Thanks. I have to say, with no reflection on present company, I am about as frustrated and disgusted with nested arrays, as defined by IBM, as I could be. Having enclose do one thing for all arrays and another for scalars has caused me endless hours of frustration. (Isn't a scalar just a zero dimension array?) How much time has one to spend making enclose do what comes naturally to ones mind? Now I find that disclose actually modifies data beyond the ability to reconstruct it. In your example, if one string were a different length than the other, APL will lengthen it to match the longest upon disclose. The original length of each string is lost forever. Why stop there? Why not change a 4 to a 7?

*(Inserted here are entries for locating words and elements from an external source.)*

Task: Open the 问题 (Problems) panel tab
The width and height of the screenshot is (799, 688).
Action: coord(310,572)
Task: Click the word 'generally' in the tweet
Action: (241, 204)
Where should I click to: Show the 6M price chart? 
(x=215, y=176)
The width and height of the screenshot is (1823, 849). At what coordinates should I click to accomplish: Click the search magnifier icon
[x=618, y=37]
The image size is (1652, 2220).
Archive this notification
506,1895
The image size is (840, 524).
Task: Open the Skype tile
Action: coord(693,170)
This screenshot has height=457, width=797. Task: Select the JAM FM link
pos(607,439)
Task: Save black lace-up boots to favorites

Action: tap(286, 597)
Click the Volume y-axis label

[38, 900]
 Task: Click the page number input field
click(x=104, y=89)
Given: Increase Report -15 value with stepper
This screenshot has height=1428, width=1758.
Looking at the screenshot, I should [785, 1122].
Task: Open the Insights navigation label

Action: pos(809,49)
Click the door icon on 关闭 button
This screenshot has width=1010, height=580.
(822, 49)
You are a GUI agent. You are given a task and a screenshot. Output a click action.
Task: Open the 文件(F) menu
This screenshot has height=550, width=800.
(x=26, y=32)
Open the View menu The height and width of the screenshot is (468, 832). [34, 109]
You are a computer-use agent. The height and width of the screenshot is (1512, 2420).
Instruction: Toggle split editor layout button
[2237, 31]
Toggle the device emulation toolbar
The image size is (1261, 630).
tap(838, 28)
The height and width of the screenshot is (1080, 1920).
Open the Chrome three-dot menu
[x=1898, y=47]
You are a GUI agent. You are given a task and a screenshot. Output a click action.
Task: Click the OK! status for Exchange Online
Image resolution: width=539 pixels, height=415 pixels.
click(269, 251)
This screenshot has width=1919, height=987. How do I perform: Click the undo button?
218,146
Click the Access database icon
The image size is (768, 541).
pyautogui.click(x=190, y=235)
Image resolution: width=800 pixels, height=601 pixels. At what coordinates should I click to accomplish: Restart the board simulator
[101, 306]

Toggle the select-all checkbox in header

Having enclose and disclose uniformly add and remove layers of boxing only is simple, consistent, predictable, useful, and easy to understand. If I add 3 and then subtract 3 I end up with the same number. But if I enclose and then disclose, I end up with something different - sometimes. Imagine that!
'333' '55555'
┌→────────────┐
│┌→──┐ ┌→────┐│
││333│ │55555││
│└───┘ └─────┘│
└∊────────────┘
⊃'333' '55555'
┌→────┐
↓333 │
│55555│
└─────┘
(⊃'333' '55555')[1;]
┌→────┐
│333 │
└─────┘
⍴(⊃'333' '55555')[1;]
┌→┐
│5│
└─┘
There are ways to rationalize almost anything. IMO, the IBM nested array approach is confusing, unpredictable, and renders it a tool of very careful last resort.
I know there has been debate about this in the past, and I am not looking to resurrect it. It is a real shame IBM chose the path it chose.